* Given passage *
.....
3

I want to merge a dataframe which contains incremental data to my base deltatable. I want to achieve partition pruning while doing it to avoid scanning a lot of files.

My data is partitioned based on a date field creating the year, month partitions. For the example we can imagine that in the base table I have partitions for the full 2021 and 2022 year and all months, but in the incremental dataframe I only have data for year=2022/month=2 and year=2022/month=3.

My first approach was performing the merge adding the partitioned fields in the on condition of the merge:

     deltaTable
     .alias("base")
     .merge(pagesBatch.alias('inc'), "(base.year=inc.year and base.month=inc.month) and base.id=inc.id")
     .whenNotMatchedInsertAll()
     .whenMatchedUpdate('base.updated_at <= inc.updated_at', set=updateSet)
     .execute()
     

But after doing some test I saw that after the merge all partitions files were being read. (I checked the last access file times in all the partitions)

However, if I first extract the partitions in the incremental dataframe and I add it using an in clause, it only access the needed files:

     # Partition list extraction code is omitted for simplification.
     deltaTable
     .alias("base")
     .merge(pagesBatch.alias('inc'), "concat(base.year, base.month) in ('202202,'202201') and base.id=inc.id")
     .whenNotMatchedInsertAll()
     .whenMatchedUpdate('base.updated_at <= inc.updated_at', set=updateSet)
     .execute()

The second approach adds some complexity to the code and it is always needed a previous step to extract the partitions to add in the in clause, which would be better to avoid. I also have seen some answers to similar questions which propose using the base.field = inc.field condition. For example here:

How to specify nested partitions in merge query while trying to merge incremental data with a base table?

Any help clarifying how to better approach it to achieve the partition pruning on both fields would be very appreciated.

mdoblado
  • 66
  • 4

0 Answers0
.....
* Records *
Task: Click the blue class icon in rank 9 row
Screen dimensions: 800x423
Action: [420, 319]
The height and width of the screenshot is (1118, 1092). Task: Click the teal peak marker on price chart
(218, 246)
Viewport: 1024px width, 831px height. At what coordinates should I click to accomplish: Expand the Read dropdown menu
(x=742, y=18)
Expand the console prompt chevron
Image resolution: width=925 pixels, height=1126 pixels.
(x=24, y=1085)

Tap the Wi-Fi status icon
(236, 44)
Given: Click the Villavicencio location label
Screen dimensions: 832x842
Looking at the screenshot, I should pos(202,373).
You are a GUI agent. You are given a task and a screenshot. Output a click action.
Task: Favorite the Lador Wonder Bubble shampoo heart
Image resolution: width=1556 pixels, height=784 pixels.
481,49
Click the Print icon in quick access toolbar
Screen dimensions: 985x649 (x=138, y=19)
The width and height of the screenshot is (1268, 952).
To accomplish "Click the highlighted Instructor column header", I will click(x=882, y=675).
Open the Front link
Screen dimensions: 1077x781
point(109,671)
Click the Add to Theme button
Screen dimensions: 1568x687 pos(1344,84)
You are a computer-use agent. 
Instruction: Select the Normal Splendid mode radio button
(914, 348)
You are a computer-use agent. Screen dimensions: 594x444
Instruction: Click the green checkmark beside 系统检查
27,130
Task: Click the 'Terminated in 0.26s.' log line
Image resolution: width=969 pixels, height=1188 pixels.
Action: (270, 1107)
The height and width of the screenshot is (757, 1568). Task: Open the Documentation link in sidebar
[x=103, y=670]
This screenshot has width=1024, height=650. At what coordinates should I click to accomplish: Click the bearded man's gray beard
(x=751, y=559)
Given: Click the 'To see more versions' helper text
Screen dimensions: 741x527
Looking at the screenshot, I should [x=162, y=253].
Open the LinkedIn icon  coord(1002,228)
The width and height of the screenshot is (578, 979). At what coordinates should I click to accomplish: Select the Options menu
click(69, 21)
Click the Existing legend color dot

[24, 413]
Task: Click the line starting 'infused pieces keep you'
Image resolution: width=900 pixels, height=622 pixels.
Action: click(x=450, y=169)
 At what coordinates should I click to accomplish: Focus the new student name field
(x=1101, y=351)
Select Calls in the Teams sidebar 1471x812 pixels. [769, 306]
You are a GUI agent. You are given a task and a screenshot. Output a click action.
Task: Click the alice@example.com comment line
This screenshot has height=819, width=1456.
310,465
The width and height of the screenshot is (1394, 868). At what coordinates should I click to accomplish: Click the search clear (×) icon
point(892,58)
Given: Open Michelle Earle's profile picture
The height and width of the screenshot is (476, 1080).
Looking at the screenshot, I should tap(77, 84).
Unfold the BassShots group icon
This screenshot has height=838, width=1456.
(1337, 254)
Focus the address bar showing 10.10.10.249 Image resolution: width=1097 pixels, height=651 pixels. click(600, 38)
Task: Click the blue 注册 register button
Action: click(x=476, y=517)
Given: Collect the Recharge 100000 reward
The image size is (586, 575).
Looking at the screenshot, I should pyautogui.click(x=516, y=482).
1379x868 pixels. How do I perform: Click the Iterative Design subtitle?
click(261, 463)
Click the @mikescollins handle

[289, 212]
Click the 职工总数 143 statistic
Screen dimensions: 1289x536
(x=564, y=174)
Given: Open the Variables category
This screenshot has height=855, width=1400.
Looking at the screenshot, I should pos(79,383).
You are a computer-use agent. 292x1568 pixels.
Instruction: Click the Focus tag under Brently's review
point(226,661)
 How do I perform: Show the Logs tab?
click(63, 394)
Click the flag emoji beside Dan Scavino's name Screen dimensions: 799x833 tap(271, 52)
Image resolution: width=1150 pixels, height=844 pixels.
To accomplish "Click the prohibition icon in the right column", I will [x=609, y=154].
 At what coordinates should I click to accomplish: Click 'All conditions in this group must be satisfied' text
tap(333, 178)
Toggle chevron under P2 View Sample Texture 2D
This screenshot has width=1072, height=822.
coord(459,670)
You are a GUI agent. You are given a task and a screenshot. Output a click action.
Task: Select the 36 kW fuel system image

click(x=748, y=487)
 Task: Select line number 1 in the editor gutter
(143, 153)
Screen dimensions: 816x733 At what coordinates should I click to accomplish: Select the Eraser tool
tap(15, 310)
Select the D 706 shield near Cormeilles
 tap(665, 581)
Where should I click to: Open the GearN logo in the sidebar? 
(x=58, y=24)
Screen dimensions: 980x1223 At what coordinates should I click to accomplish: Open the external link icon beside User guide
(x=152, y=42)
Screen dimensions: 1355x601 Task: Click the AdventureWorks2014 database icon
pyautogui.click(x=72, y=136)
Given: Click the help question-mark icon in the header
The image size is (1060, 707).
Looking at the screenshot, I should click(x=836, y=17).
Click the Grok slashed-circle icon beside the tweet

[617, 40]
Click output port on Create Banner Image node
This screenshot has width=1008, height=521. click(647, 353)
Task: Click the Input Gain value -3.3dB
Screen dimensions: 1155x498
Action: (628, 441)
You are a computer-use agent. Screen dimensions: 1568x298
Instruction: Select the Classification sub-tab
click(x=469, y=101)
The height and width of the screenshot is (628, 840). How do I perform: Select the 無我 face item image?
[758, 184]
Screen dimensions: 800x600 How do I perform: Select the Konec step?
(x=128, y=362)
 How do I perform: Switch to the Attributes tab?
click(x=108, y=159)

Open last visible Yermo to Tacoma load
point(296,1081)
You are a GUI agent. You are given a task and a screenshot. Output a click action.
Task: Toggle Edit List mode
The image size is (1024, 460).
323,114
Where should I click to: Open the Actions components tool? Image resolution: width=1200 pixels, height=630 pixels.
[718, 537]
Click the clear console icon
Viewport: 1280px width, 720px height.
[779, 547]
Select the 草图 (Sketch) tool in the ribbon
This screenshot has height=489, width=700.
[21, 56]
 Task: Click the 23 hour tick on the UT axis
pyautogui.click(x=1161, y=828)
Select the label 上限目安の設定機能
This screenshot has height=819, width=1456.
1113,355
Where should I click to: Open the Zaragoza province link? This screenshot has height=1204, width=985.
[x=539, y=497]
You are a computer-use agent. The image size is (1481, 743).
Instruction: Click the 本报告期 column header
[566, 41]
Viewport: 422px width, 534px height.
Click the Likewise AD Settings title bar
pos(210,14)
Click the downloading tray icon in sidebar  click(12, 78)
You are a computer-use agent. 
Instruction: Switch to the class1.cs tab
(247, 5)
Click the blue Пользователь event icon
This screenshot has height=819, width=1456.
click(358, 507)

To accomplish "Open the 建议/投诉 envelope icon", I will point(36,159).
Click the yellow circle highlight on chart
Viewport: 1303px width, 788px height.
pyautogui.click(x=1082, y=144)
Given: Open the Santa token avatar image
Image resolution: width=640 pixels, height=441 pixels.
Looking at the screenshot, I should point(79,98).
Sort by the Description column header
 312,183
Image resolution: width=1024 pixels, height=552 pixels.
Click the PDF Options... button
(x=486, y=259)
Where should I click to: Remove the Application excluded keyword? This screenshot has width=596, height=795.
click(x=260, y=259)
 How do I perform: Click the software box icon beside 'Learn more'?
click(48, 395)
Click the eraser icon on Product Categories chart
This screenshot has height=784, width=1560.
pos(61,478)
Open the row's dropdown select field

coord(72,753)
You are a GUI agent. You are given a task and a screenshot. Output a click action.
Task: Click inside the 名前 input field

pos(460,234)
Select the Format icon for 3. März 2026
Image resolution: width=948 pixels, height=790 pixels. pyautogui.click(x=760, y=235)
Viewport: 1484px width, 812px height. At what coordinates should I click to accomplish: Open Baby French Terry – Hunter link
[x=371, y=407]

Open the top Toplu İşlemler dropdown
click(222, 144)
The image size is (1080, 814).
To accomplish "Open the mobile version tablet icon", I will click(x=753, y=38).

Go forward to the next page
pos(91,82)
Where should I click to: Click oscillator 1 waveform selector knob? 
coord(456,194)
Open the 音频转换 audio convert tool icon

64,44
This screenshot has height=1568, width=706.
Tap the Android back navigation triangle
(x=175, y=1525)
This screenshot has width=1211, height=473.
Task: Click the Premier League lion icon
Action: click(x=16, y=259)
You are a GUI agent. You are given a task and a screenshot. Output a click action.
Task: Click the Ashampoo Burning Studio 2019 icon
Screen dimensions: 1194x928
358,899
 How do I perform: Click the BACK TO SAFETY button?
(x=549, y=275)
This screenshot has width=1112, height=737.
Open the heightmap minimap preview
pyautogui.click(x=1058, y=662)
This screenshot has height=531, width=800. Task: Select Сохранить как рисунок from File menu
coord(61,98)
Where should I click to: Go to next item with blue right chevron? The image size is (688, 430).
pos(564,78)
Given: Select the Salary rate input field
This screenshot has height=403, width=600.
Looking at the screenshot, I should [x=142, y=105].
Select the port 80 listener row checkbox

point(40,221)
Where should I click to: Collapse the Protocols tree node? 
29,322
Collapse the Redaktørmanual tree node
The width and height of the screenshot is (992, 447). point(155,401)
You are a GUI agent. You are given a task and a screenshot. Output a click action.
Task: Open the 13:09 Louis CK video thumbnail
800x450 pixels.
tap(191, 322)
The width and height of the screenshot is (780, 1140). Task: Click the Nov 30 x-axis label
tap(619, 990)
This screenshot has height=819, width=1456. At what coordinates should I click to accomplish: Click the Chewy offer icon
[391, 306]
.....
* Exercise 1 *
From the Delta merge question, repeat the part that opens with the words containing "# Partition list" and closes with "be very appreciated.".
* Exercise 2 *
In the Delta merge question, what was checked to confirm that all partition files were read during the first merge?
* Exercise 3 *
Translate this sentence from the Delta merge question into Spanish: "My data is partitioned based on a date field creating the year, month partitions."

* Result 1 *
# Partition list extraction code is omitted for simplification.
     deltaTable
     .alias("base")
     .merge(pagesBatch.alias('inc'), "concat(base.year, base.month) in ('202202,'202201') and base.id=inc.id")
     .whenNotMatchedInsertAll()
     .whenMatchedUpdate('base.updated_at <= inc.updated_at', set=updateSet)
     .execute()

The second approach adds some complexity to the code and it is always needed a previous step to extract the partitions to add in the in clause, which would be better to avoid. I also have seen some answers to similar questions which propose using the base.field = inc.field condition. For example here:

How to specify nested partitions in merge query while trying to merge incremental data with a base table?

Any help clarifying how to better approach it to achieve the partition pruning on both fields would be very appreciated.

* Result 2 *
The last access times of the files in all the partitions.

* Result 3 *
Mis datos están particionados según un campo de fecha que crea las particiones de año y mes.